## About this exercise:
Everything from the line that contains "Instruction: Copy the public IP address" to the final line of the data, both ends included, must be set down exactly, apart from the pictures.

## Exercise input:
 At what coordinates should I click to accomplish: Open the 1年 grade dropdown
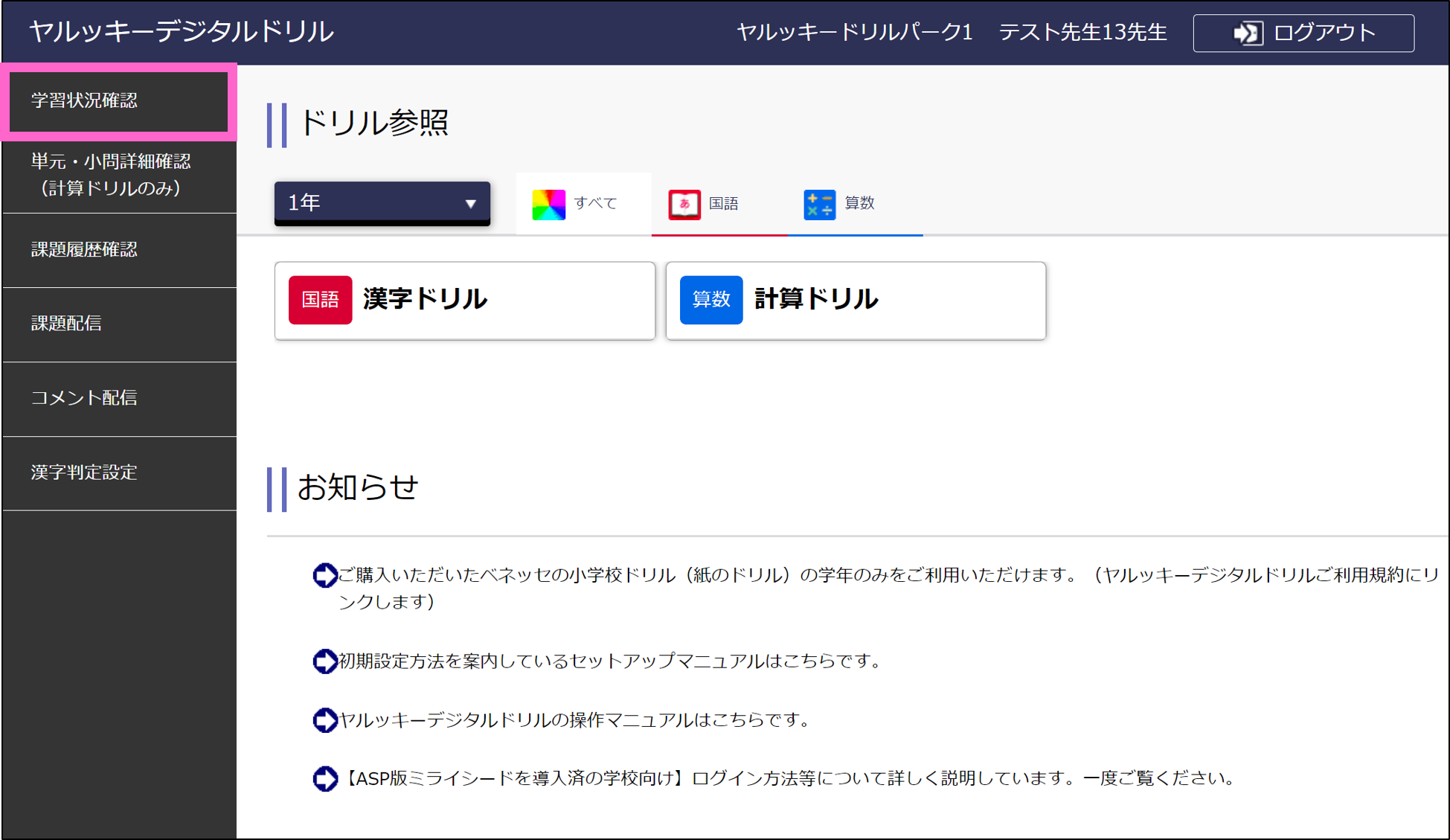(382, 202)
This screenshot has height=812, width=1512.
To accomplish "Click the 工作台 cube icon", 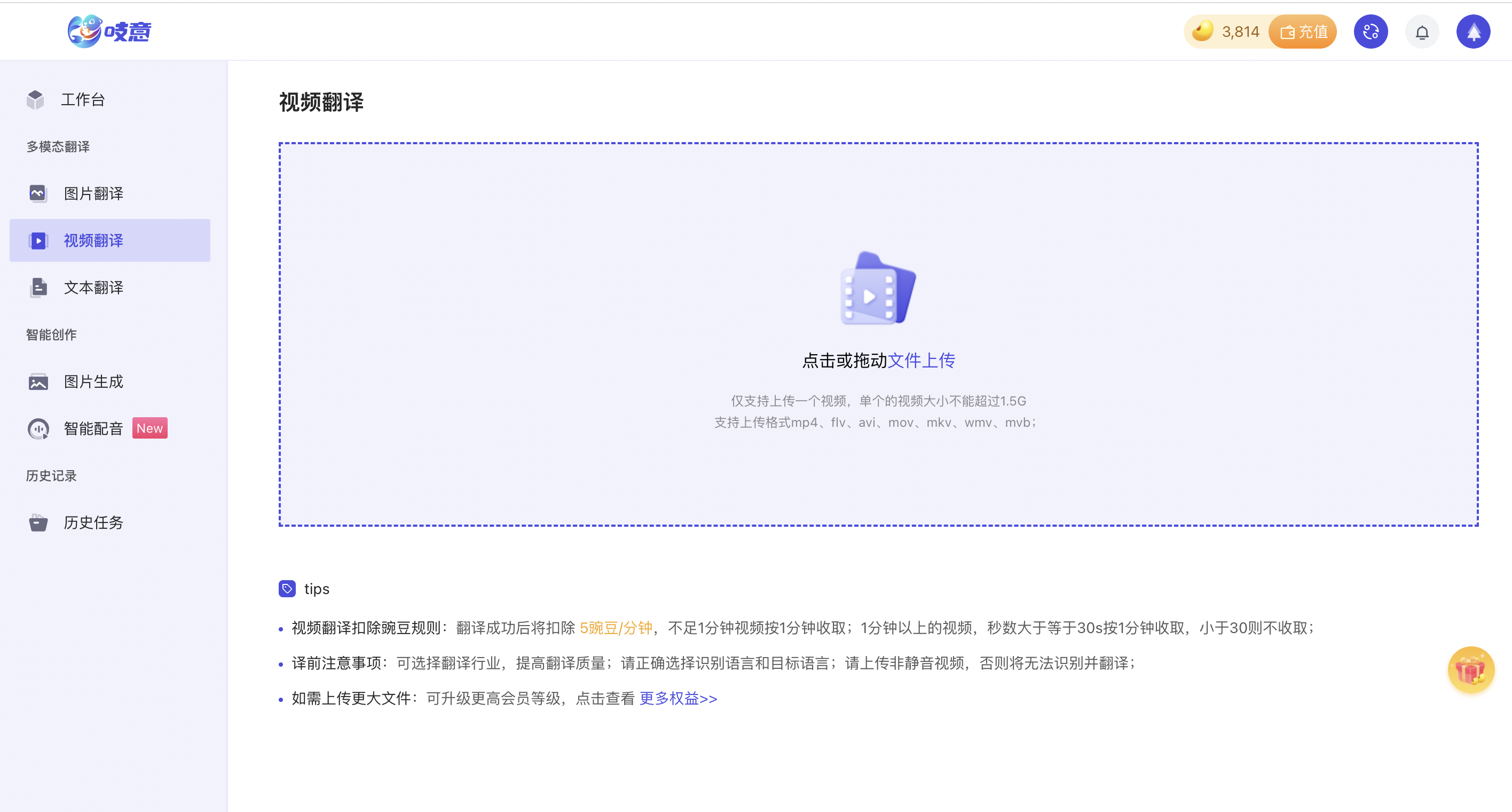I will (x=35, y=100).
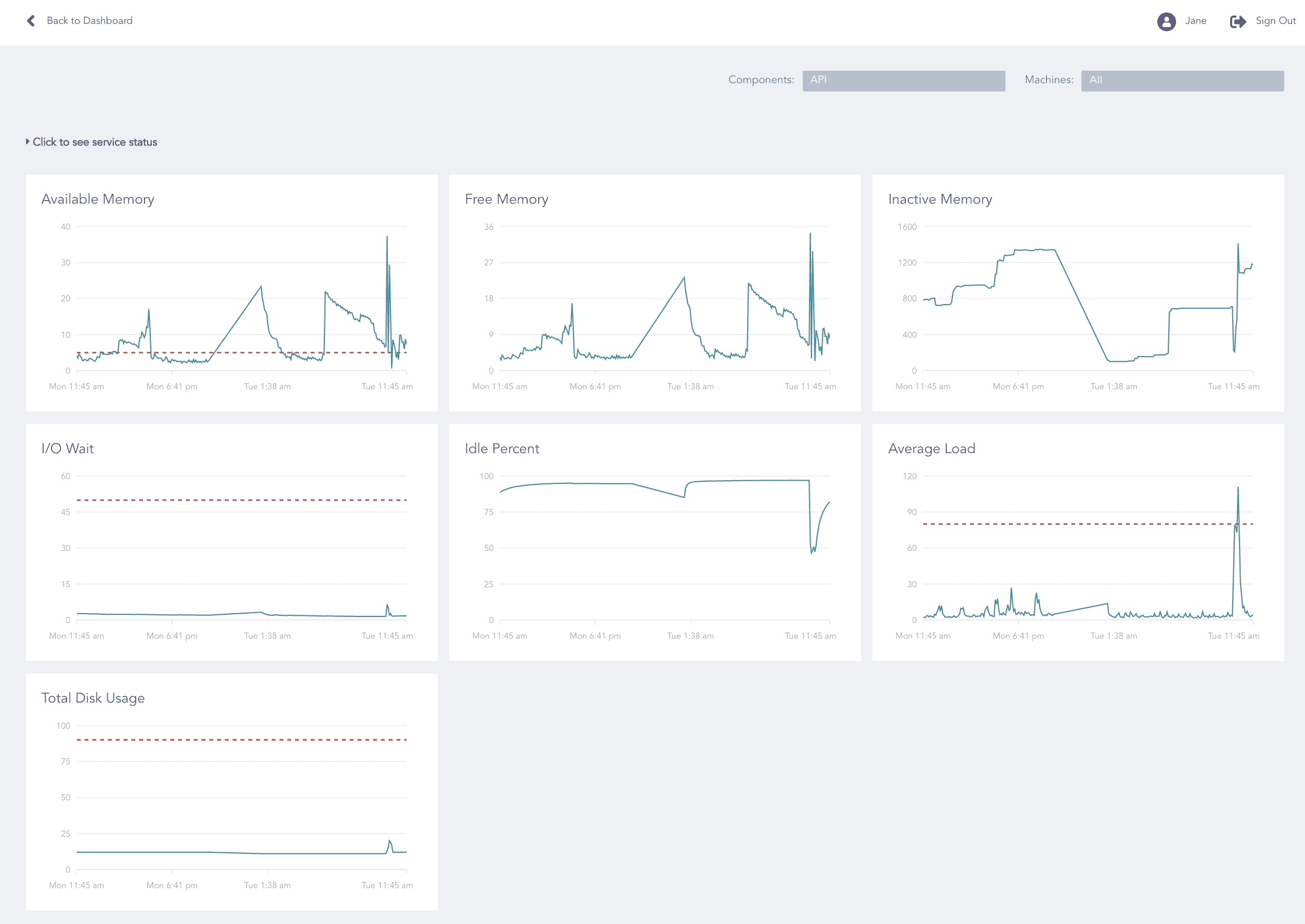
Task: Click the Jane username label
Action: 1196,20
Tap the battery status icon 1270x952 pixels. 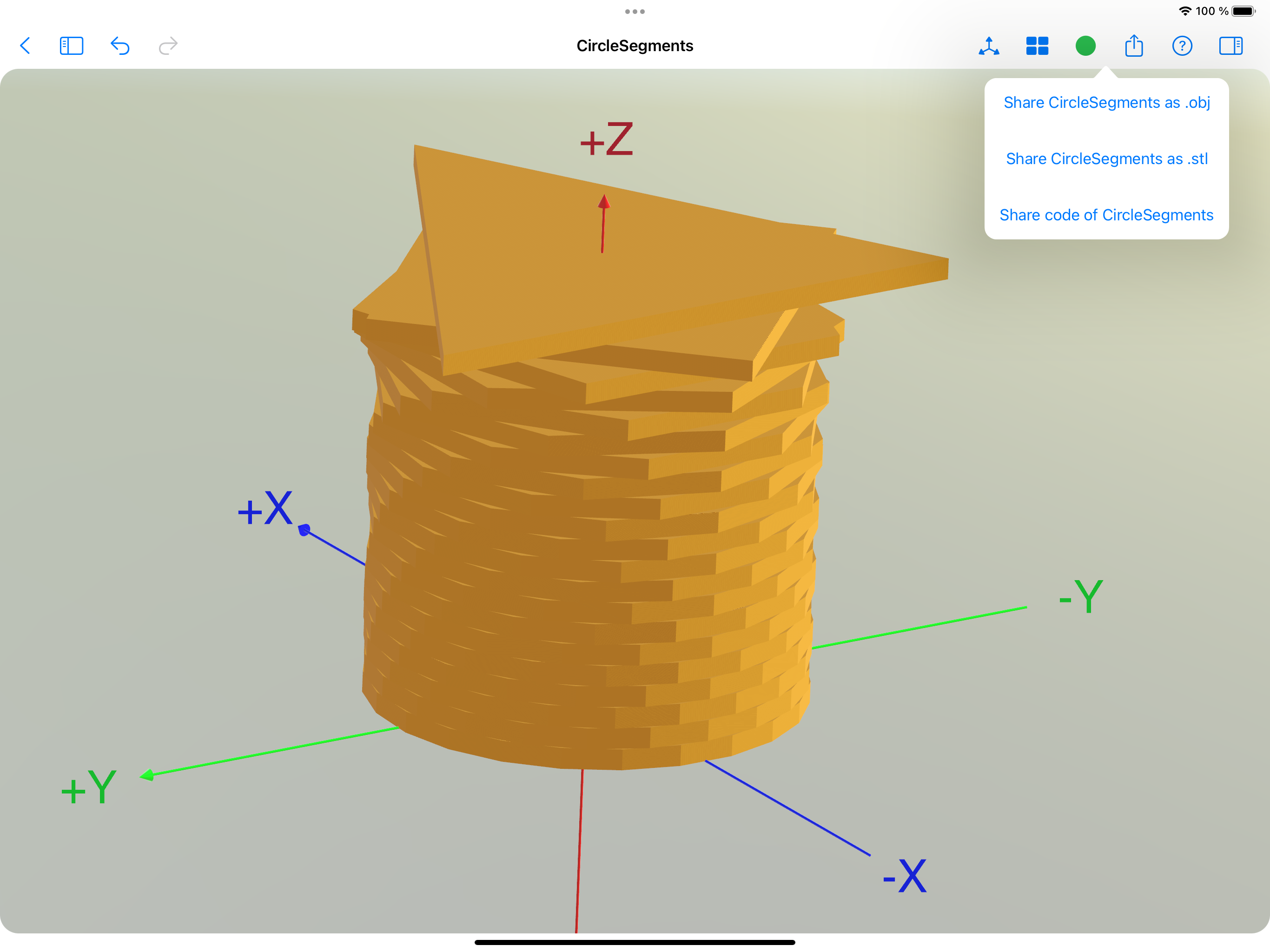tap(1244, 12)
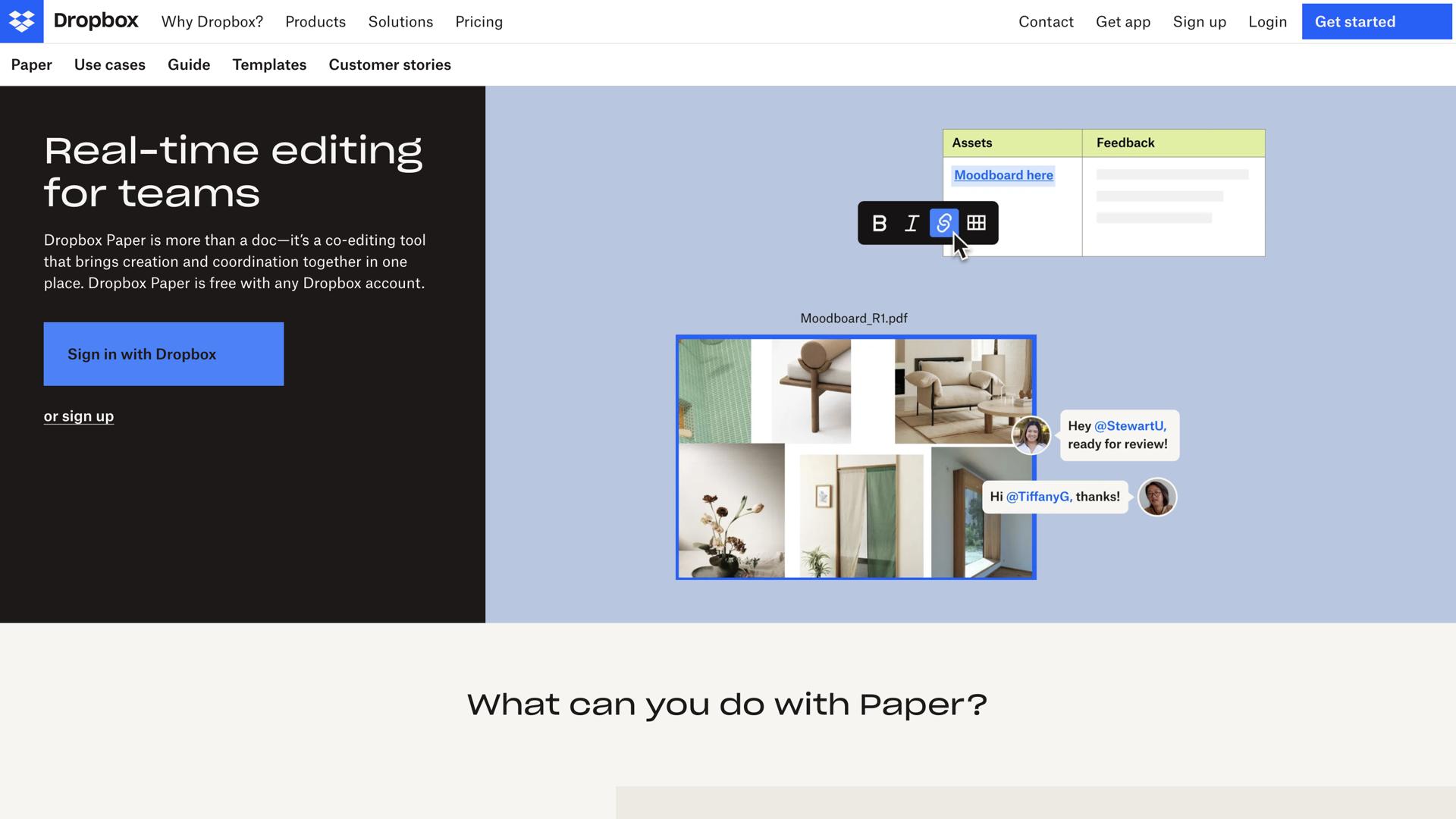Open the Solutions dropdown
Screen dimensions: 1456x819
[400, 21]
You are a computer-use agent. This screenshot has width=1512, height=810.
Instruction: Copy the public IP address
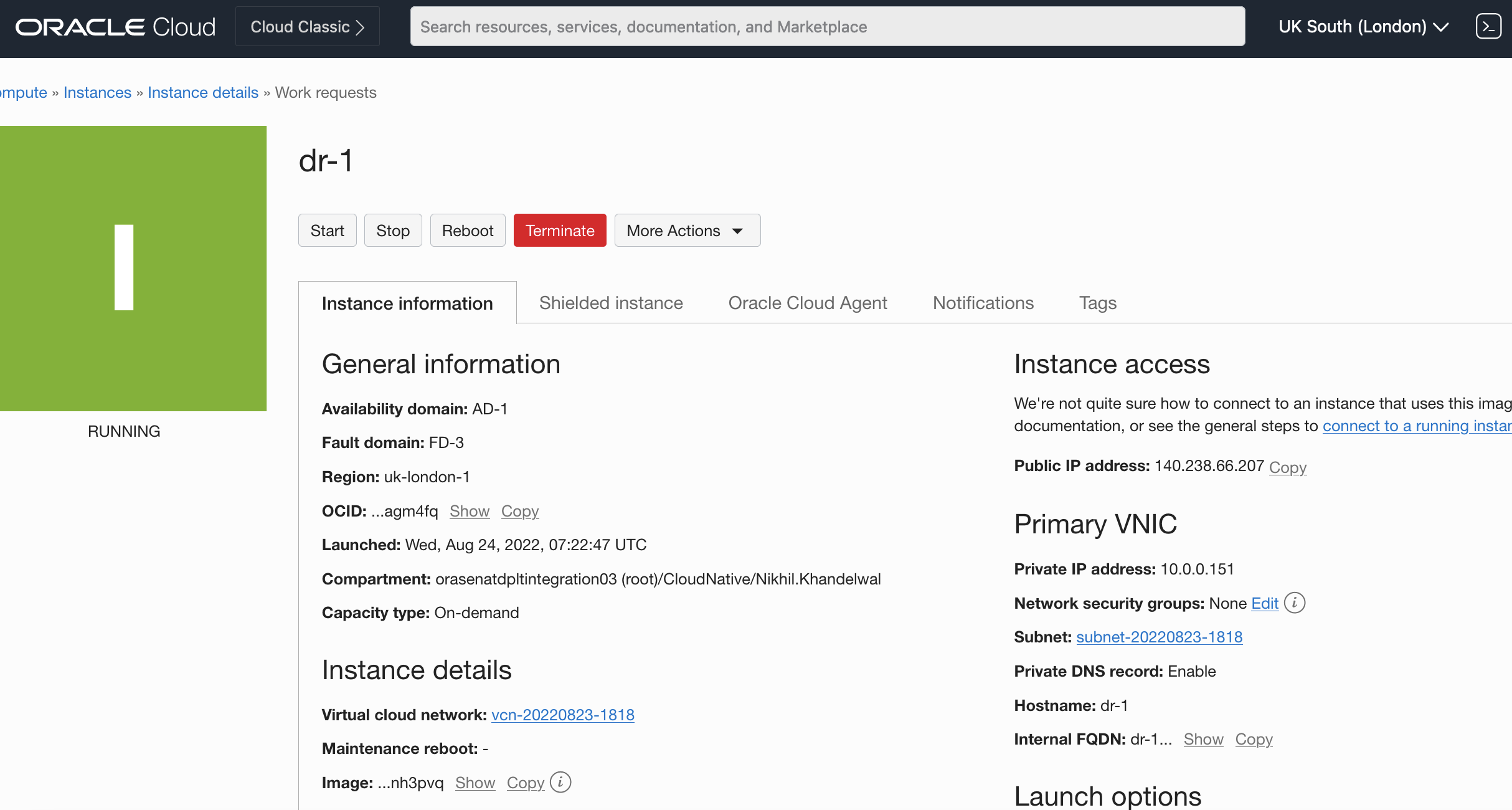[x=1287, y=467]
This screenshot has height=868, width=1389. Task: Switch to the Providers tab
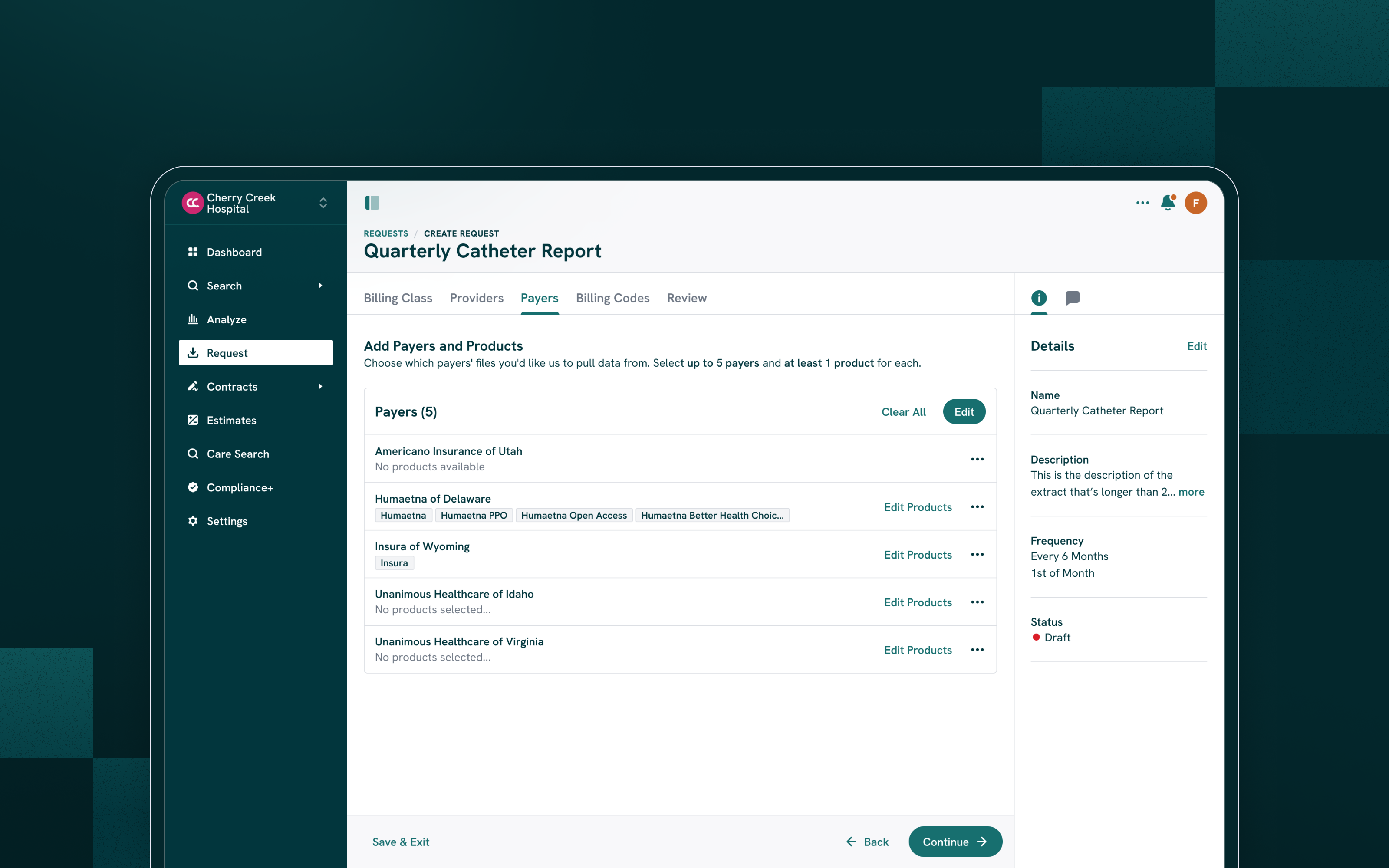click(477, 298)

## Exercise response:
Instruction: Copy the public IP address
[x=1287, y=467]
This screenshot has height=868, width=1389. Task: Switch to the Providers tab
click(477, 298)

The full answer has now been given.